The Mareeba man was arrested after a months-long investigation.

A Chinese national appeared in Mareeba Magistrates court today charged with being part of an international people-smuggling ring.

Mr Xufie Liu was remanded in custody after being refused bail by Magistrate Thomas Braes, after hearing that the accused had possible access to large amounts of cash and alleged links to people smugglers.

Mr Liu was charged after Australian Federal Police (AFP) raided his home in Mareeba yesterday.

The arrest comes after Mr Liu and an accomplice, a 30-year-old from Newcastle had been under police surveillance for almost 6 months.

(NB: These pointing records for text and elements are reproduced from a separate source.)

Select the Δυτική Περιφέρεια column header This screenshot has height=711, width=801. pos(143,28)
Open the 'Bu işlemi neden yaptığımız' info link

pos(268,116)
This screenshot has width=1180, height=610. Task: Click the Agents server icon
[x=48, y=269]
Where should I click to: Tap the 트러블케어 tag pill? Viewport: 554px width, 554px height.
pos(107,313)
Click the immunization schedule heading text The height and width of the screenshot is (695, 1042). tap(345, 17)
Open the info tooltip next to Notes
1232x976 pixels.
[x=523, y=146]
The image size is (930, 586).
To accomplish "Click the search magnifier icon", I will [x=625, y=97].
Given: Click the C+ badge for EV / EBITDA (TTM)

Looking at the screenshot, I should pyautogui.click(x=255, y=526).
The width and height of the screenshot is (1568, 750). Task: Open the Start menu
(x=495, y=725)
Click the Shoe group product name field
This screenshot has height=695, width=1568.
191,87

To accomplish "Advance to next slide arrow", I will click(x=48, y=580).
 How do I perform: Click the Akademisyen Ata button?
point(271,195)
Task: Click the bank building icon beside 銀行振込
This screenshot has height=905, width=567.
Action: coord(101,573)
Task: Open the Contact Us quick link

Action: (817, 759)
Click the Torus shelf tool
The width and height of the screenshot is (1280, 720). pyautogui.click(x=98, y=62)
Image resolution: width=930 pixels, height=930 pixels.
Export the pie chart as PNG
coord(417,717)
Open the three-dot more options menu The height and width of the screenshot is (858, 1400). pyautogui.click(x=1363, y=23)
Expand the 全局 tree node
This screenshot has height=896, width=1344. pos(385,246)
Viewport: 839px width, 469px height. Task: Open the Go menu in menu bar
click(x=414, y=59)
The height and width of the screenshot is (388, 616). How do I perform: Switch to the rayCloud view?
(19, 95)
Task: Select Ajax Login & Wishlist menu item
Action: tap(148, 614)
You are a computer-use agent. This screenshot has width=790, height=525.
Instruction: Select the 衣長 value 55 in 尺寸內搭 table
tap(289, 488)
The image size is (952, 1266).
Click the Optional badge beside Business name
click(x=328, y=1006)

The two men first came to the attention of investigators when they called Northern Territory Police asking for help after their car became stuck at a flooded water crossing in a remote part of the Territory.

After rescuing the pair, NT police decided that their explanation wasn’t credible enough to explain why they were there, which initiated surveillance of the pair.

At the same time, an Indonesian fishing boat with six Chinese nationals on board was intercepted at Ashmore Reef off the Western Australian coast by Border Force officials and turned-back towards Indonesia.

What wasn’t known at the time was the correlation between the boat intercept and the rescue of the two stranded men.

The pair’s movements and communications were monitored until raids were launched on their homes in Newcastle and Mareeba yesterday.

At the raids, police seized visa applications, mobile phones, computers, and other documents.

It’s alleged that the pair were meant to be the shore party, meeting the illegal boat when it was due to land in the NT.

The AFP claims that in return for passage to Australia, the six men would “have to undertake work for a year without income in debt bondage” to repay the smuggling syndicate.

Both men have been charged with facilitating “the entry of a group of five or more unlawful non-citizens into Australia, contrary to section 233C of the Migration Act 1958”. This carries a maximum 20-year sentence with a mandatory 3-year minimum sentence.

In documents tendered to the court, Mr Liu has a licence to operate a labour-hire company on the Tablelands, supplying labour to local farmers including a local avocado farm.

It was also revealed that Mr Liu had been in Australia for the past 8-9 years on a spousal visa and that he has a wife who lives in Sydney.

The case is due to be mentioned in court on September 7.